GIVEN TEXT

* begin *

Will factor this out into a separate patch.

>> diff --git a/pbs-datastore/src/datastore.rs b/pbs-datastore/src/datastore.rs
>> index 70af94d8..18eebb58 100644
>> --- a/pbs-datastore/src/datastore.rs
>> +++ b/pbs-datastore/src/datastore.rs
>> @@ -32,7 +32,7 @@ use pbs_api_types::{
>>       MaintenanceType, Operation, UPID,
>>   };
>>   use pbs_config::s3::S3_CFG_TYPE_ID;
>> -use pbs_config::BackupLockGuard;
>> +use pbs_config::{BackupLockGuard, ConfigVersionCache};
>>   
>>   use crate::backup_info::{
>>       BackupDir, BackupGroup, BackupInfo, OLD_LOCKING, PROTECTED_MARKER_FILENAME,
>> @@ -140,10 +140,10 @@ pub struct DataStoreImpl {
>>       last_gc_status: Mutex<GarbageCollectionStatus>,
>>       verify_new: bool,
>>       chunk_order: ChunkOrder,
>> -    last_digest: Option<[u8; 32]>,
>>       sync_level: DatastoreFSyncLevel,
>>       backend_config: DatastoreBackendConfig,
>>       lru_store_caching: Option<LocalDatastoreLruCache>,
>> +    cached_config_tag: Option<CachedDatastoreConfigTag>,
>>   }
>>   
>>   impl DataStoreImpl {
>> @@ -156,10 +156,10 @@ impl DataStoreImpl {
>>               last_gc_status: Mutex::new(GarbageCollectionStatus::default()),
>>               verify_new: false,
>>               chunk_order: Default::default(),
>> -            last_digest: None,
>>               sync_level: Default::default(),
>>               backend_config: Default::default(),
>>               lru_store_caching: None,
>> +            cached_config_tag: None,
>>           })
>>       }
>>   }
>> @@ -224,6 +224,15 @@ pub enum DatastoreBackend {
>>       S3(Arc<S3Client>),
>>   }
>>   
>> +/// Used to determine whether a cached datastore instance is still valid
>> +/// or needs to be reloaded after a config change.

* end *

DIRECTIVES
(1) Decide whether each statement below agrees with the datastore patch excerpt. Answer yes or no for each, and quote the words from the excerpt that decide it.
(a) The patch removes the field last_digest from DataStoreImpl.
(b) The new field cached_config_tag is initialized to None.
(c) ConfigVersionCache is imported from pbs_api_types.
(2) Write the next part of the datastore patch excerpt, starting right after its last line.

INFORMATION PROVIDED
* begin *

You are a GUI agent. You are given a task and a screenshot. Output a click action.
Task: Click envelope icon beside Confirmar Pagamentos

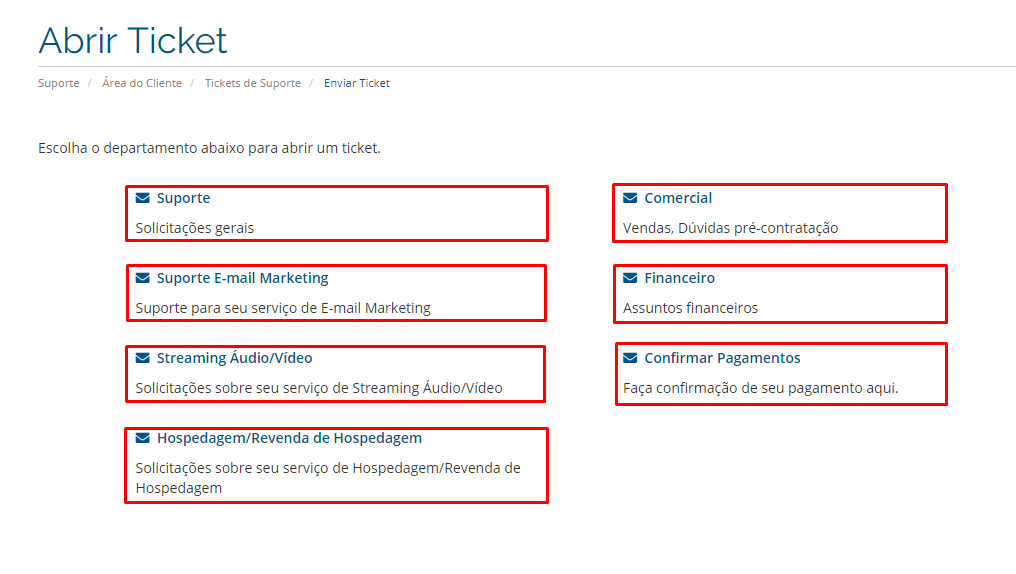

* end *

EXERCISE ANSWERS
(1)
(a) Yes: "-    last_digest: Option<[u8; 32]>,"
(b) Yes: "cached_config_tag: None,"
(c) No: "use pbs_config::{BackupLockGuard, ConfigVersionCache};"

(2)
>> +struct CachedDatastoreConfigTag {
>> +    /// Maintenance mode at the time the lookup hint was captured, if any.
>> +    last_maintenance_mode: Option<MaintenanceMode>,
>> +    /// Datastore generation number from `ConfigVersionCache`; `None` when the cache wasn't available.
>> +    last_generation: Option<usize>,
> 
> if the whole tag is an option, do we really need to make the generation
> an option as well?
> 

Good point, keeping the tag optional only is enough and will simplify 
generation checks.

>> +}
>> +
>>   impl DataStore {
>>       // This one just panics on everything
>>       #[doc(hidden)]
>> @@ -299,13 +308,40 @@ impl DataStore {
>>           // we use it to decide whether it is okay to delete the datastore.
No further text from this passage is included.